_QUOTED PASSAGE_
----

BLAS and LAPACK are:

  • linear algebra packages

  • de-facto standards

  • non-parallel

  • originally written in Fortran

  • also have C interfaces available

    It might be a good idea to understand how to interface Fortran with C before the C interfaces.

Many implementations have been made, so they may be considered interfaces derived from an initial implementation nowadays.

BLAS

http://www.netlib.org/blas/

BLAS contains low level functions such as:

  • vector norm
  • vector sum
  • vector scalar multiplication
  • vector matrix multiplication
  • matrix matrix multiplication

LAPACK uses BLAS

BLAS vs LAPACK

LAPACK contains higher level functions such as:

  • solving linear systems
  • least squares
  • eigenvalue/eigenvector calculations

It now includes an official C interface called LAPACKE, which other implementations also implement.

Implementations

ScaLAPACK

http://www.netlib.org/scalapack/

Continuation of LAPACK.

Considers parallelism distributed across machines.

ATLAS

http://math-atlas.sourceforge.net/

Automatically tuned BLAS LAPACK. Not sure what this means, but sounds good!

Implements full BLAS, but only part of LAPACK.

Has C interface.

----

_STORED DATA_
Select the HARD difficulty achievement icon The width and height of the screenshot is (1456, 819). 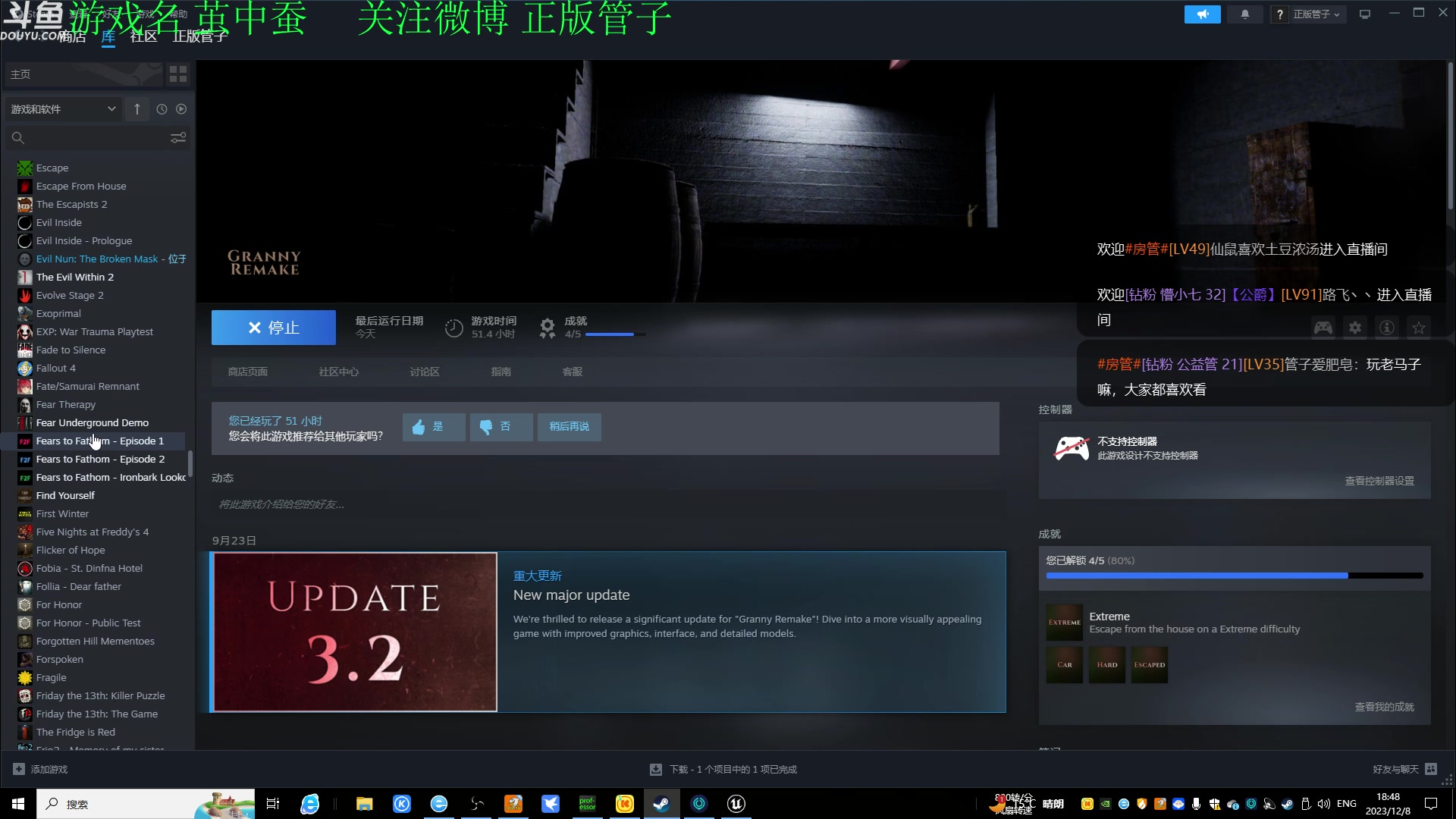[1107, 665]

----

_WORK TO DO_
(a) Transcribe the notes on BLAS and LAPACK from "http://www.netlib.org/scalapack/" to "but sounds good!".
(b) According to the BLAS and LAPACK notes, what is the official C interface of LAPACK called?
(c) Take the notes on BLAS and LAPACK further, starting after their last sentence.

_TASK RESPONSES_
(a)
http://www.netlib.org/scalapack/

Continuation of LAPACK.

Considers parallelism distributed across machines.

ATLAS

http://math-atlas.sourceforge.net/

Automatically tuned BLAS LAPACK. Not sure what this means, but sounds good!

(b) LAPACKE

(c)
OpenBLAS

https://github.com/xianyi/OpenBLAS

PBLAS

https://en.wikipedia.org/wiki/PBLAS

Created and used by ScaLAPACK.

MKL

Intel's closed source implementation.

C interface

The BLAS project provides cblas.h, which contains a C interface for BLAS (TODO but also an implementation?)

Via atlas:

sudo aptitude install libatlas-dev
gcc -lcblas

Via LAPACKE (libblas-dev already contains cblas.h):

sudo aptitude install liblapacke-dev
gcc -lblas

Levels

1: array array. ex: array sum. 2: matrix array. ex: solve linear system. 3: matrix matrix. ex: multiply two matrices.

Function naming conventions

http://www.netlib.org/lapack/lug/node24.html

The functions are named according to the pattern:

XYYZZZ

Where:

  • X: data type:

    • S: single precision (C float)
    • D: double precision
    • C: complex
    • Z: double complex
  • YY: known type the type of input matrices:

    • GE: general
    • TR: triangular

    The more restrict the matrix type, the more efficient algorithms can be.

  • ZZ: computation to be done:

    • SV: SolVe linear system
    • MM: Matrix Multiply
    • LS: Least Squares (overdetermined system)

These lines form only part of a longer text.